I pled "not guilty" last night, but the judge let the eco decide that I should be fined $100. After I paid the eco again said "Keep on trapping," and was as jolly as Fredo Cuomo. Driving home it dawned on me that being a warden wasn't his livelihood, it was his life. It was all he had. I imagine he keeps citation duplicates on the wall of his man cave in much the same way that a real sportsman would hang a deer rack, a bobcat, or a largemouth bass. I'd bet the 1st one of his career is framed.
It's quite plausible that in such a rural county as Hamilton, in the dead of Winter after deer season and before ice fishing, ny dec would be unable to fulfill citation quotas while fully respecting the rights of sportsmen. For them to catch anybody breaking the law they themselves must first break the law. The ends justifies their means, and if it the rights and freedoms of Trappers need to be trampled upon then so be it.
There is no doubt in my mind that ny dec has infringed upon the rights of many others. What sets me apart from other victims is that I've got the balls go public.
A warning to my fellow NY sportsman: This man has jurisdiction throughout the entire state of NY (not just ADK) and there are sure to be others out there like him. What happened to me could happen to you. To my NY Trapper brothers, and to all Trappers in blue states across this nation, I admonish you: Watch your back, today's Johnny Sneakum wears a badge and carries handcuffs and a loaded pistol.

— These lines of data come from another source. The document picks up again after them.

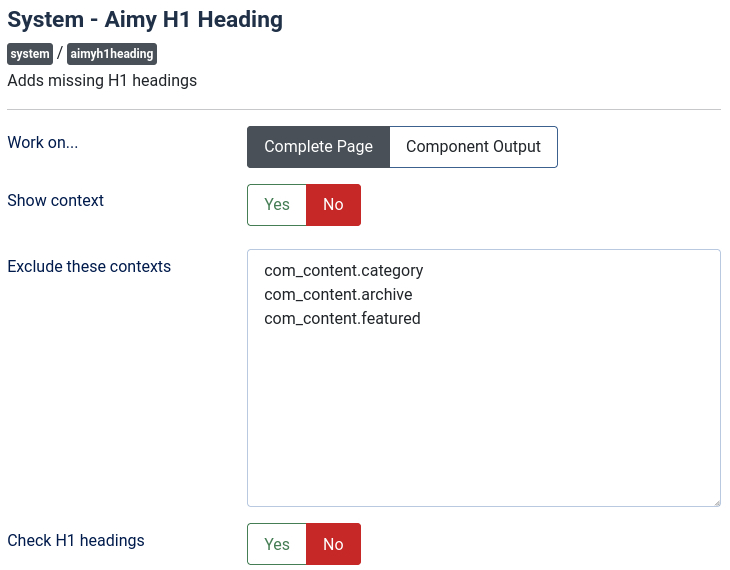Click the com_content.archive line
730x570 pixels.
338,294
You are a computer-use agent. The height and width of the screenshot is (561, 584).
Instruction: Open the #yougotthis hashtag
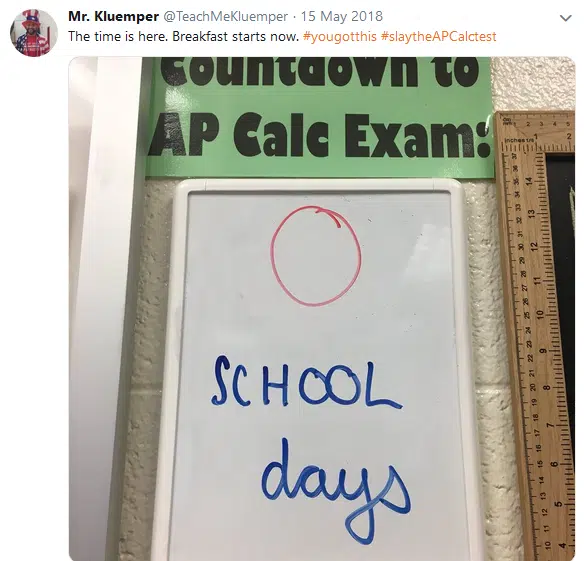tap(340, 37)
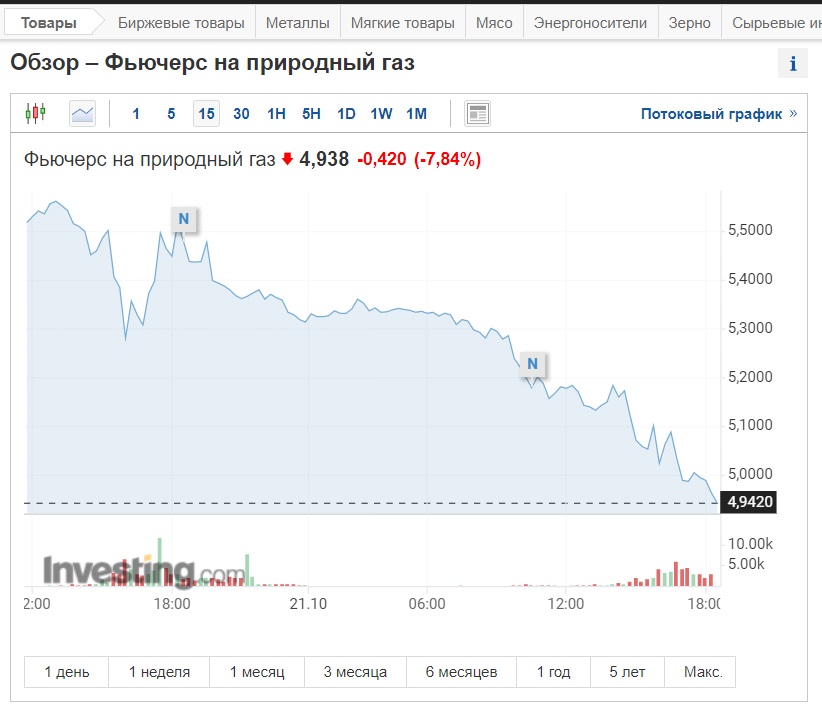The width and height of the screenshot is (822, 705).
Task: Switch to candlestick chart type icon
Action: (x=36, y=113)
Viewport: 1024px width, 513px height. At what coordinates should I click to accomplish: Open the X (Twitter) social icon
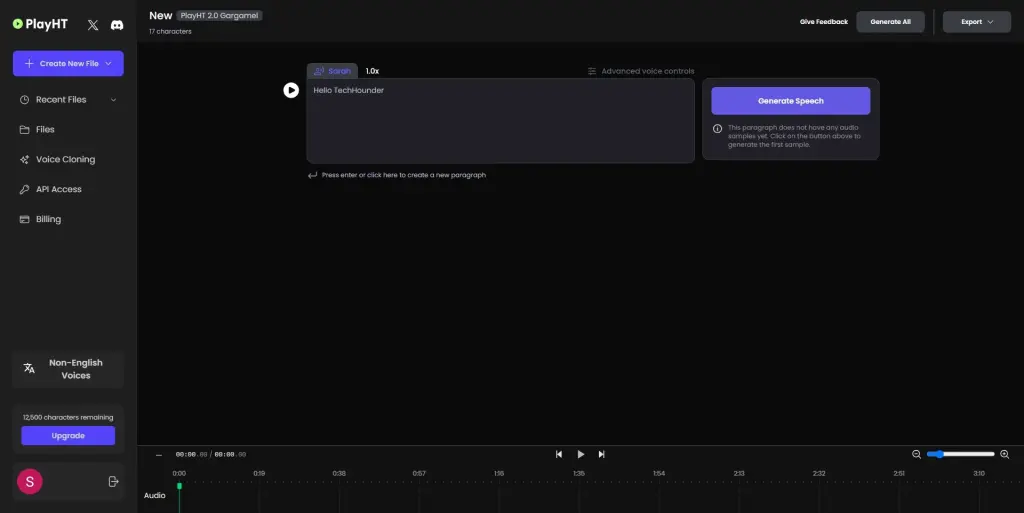pos(93,24)
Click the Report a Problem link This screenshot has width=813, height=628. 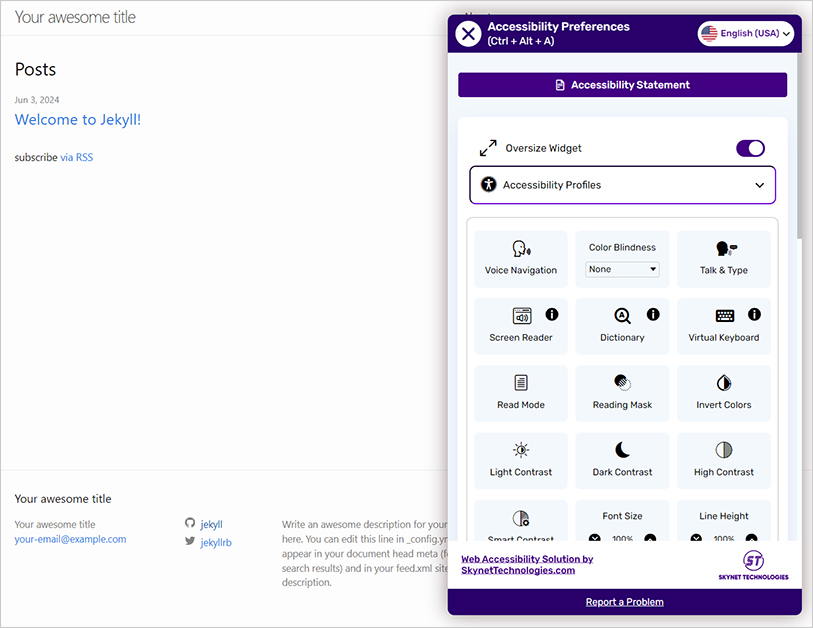624,602
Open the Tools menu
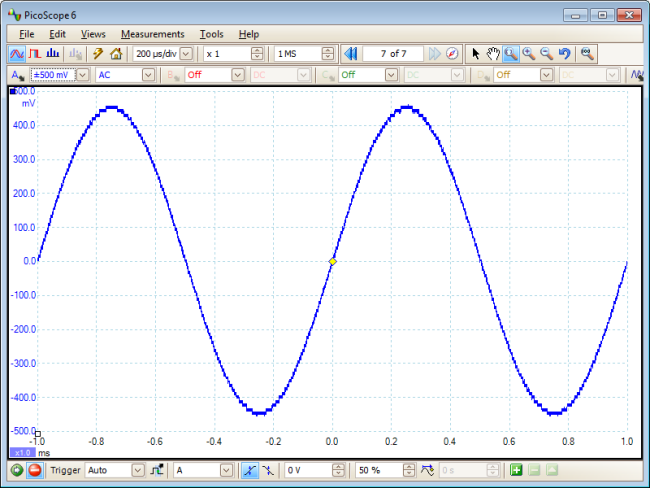This screenshot has height=488, width=650. (x=211, y=34)
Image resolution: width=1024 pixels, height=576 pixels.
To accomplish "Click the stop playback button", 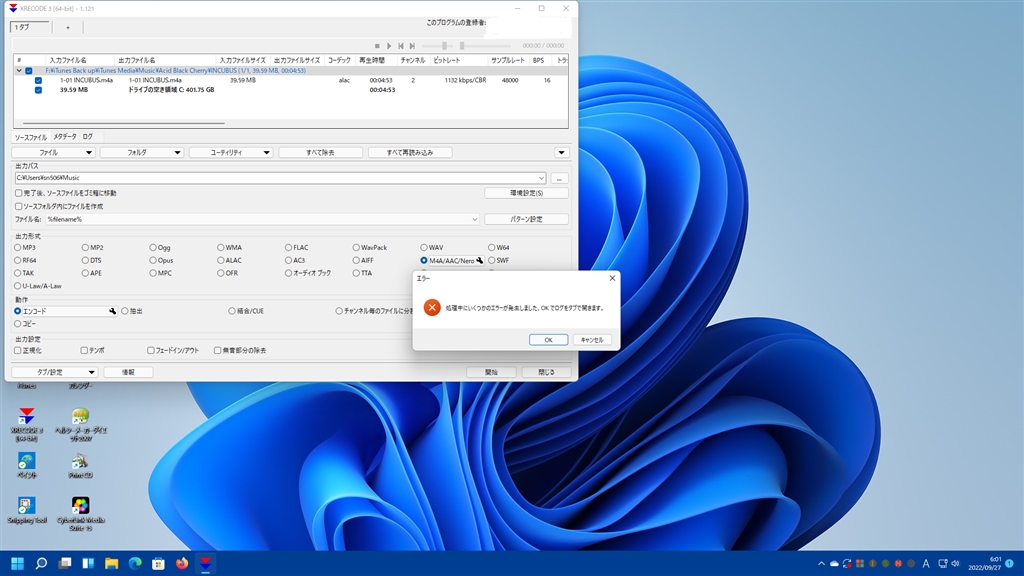I will click(x=377, y=46).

I end this with a message to you ny dec people: We know that you people have moles on this forum which is why I waited two months to write this, fearing retribution if the eco and/or judge had read this prior to the court date. Your attempts at damage control during the past few years have failed miserably, and have not nearly compensated for the decades that you people have been treating us Trappers condescendingly. Your continued requests for beaver carcasses and female fisher carcasses in exchange for boy scout badges are pathetic and demeaning. The way you people establish seasons for fisher and marten and other trapping regs is utterly devoid of logic and common sense and only serves to disadvantage us Trappers. For years now there has been a steadily growing coalition of Trappers that have decided to give you people nothing; no more requested beaver carcasses, no more marten carcasses, no more fisher carcasses, no more fisher jaw bones, no more Trapper activity logs, no more cooperation, nothing. A growing coalition of Trappers who once granted you people the privilege of handling our marten, fisher, bobcat, and otter but have since revoked that privilege. I now understand these Trappers. And after experiencing what your eco did to me I now join their ranks.